_AIM OF THE TASK_:
Can the data below be set down again exactly, line for line?

_RECORD EXCERPTS_:
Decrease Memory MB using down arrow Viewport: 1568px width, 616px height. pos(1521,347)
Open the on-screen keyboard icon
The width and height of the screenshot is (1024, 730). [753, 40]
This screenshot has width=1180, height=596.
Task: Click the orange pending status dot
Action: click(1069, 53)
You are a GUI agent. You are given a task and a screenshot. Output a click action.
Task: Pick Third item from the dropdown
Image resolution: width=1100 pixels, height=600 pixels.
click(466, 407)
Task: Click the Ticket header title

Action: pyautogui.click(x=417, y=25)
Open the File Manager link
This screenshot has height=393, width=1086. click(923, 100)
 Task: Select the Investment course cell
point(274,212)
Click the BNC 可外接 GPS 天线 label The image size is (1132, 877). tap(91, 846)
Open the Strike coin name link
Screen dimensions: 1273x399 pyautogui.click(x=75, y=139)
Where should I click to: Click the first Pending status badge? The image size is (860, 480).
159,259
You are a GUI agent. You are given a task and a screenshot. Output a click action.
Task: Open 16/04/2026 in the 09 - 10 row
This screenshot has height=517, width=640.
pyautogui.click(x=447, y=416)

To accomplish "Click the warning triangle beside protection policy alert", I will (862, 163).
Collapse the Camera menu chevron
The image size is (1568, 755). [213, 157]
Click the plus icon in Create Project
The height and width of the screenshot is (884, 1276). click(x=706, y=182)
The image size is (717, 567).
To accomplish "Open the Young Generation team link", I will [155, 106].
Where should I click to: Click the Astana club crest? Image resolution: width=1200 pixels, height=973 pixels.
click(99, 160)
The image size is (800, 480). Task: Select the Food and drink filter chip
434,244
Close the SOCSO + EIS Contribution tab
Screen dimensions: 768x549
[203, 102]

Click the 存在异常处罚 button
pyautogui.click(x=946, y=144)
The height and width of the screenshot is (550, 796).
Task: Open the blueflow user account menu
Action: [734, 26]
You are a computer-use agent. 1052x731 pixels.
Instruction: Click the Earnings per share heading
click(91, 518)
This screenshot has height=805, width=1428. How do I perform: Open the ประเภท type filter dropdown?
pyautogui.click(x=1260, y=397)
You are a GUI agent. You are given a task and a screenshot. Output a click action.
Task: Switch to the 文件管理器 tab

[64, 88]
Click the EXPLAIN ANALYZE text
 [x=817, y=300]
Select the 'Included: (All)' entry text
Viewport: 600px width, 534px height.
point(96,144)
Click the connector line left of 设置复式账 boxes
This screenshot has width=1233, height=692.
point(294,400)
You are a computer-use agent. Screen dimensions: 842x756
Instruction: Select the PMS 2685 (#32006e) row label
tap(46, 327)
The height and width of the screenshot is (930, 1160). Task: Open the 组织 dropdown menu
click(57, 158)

_TASK ANSWER_:
Decrease Memory MB using down arrow Viewport: 1568px width, 616px height. pos(1521,347)
Open the on-screen keyboard icon
The width and height of the screenshot is (1024, 730). [753, 40]
This screenshot has width=1180, height=596.
Task: Click the orange pending status dot
Action: click(1069, 53)
You are a GUI agent. You are given a task and a screenshot. Output a click action.
Task: Pick Third item from the dropdown
Image resolution: width=1100 pixels, height=600 pixels.
click(466, 407)
Task: Click the Ticket header title

Action: pyautogui.click(x=417, y=25)
Open the File Manager link
This screenshot has height=393, width=1086. click(923, 100)
 Task: Select the Investment course cell
point(274,212)
Click the BNC 可外接 GPS 天线 label The image size is (1132, 877). tap(91, 846)
Open the Strike coin name link
Screen dimensions: 1273x399 pyautogui.click(x=75, y=139)
Where should I click to: Click the first Pending status badge? The image size is (860, 480).
159,259
You are a GUI agent. You are given a task and a screenshot. Output a click action.
Task: Open 16/04/2026 in the 09 - 10 row
This screenshot has height=517, width=640.
pyautogui.click(x=447, y=416)

To accomplish "Click the warning triangle beside protection policy alert", I will (862, 163).
Collapse the Camera menu chevron
The image size is (1568, 755). [213, 157]
Click the plus icon in Create Project
The height and width of the screenshot is (884, 1276). click(x=706, y=182)
The image size is (717, 567).
To accomplish "Open the Young Generation team link", I will [155, 106].
Where should I click to: Click the Astana club crest? Image resolution: width=1200 pixels, height=973 pixels.
click(99, 160)
The image size is (800, 480). Task: Select the Food and drink filter chip
434,244
Close the SOCSO + EIS Contribution tab
Screen dimensions: 768x549
[203, 102]

Click the 存在异常处罚 button
pyautogui.click(x=946, y=144)
The height and width of the screenshot is (550, 796).
Task: Open the blueflow user account menu
Action: [734, 26]
You are a computer-use agent. 1052x731 pixels.
Instruction: Click the Earnings per share heading
click(91, 518)
This screenshot has height=805, width=1428. How do I perform: Open the ประเภท type filter dropdown?
pyautogui.click(x=1260, y=397)
You are a GUI agent. You are given a task and a screenshot. Output a click action.
Task: Switch to the 文件管理器 tab

[64, 88]
Click the EXPLAIN ANALYZE text
 [x=817, y=300]
Select the 'Included: (All)' entry text
Viewport: 600px width, 534px height.
point(96,144)
Click the connector line left of 设置复式账 boxes
This screenshot has width=1233, height=692.
point(294,400)
You are a computer-use agent. Screen dimensions: 842x756
Instruction: Select the PMS 2685 (#32006e) row label
tap(46, 327)
The height and width of the screenshot is (930, 1160). Task: Open the 组织 dropdown menu
click(57, 158)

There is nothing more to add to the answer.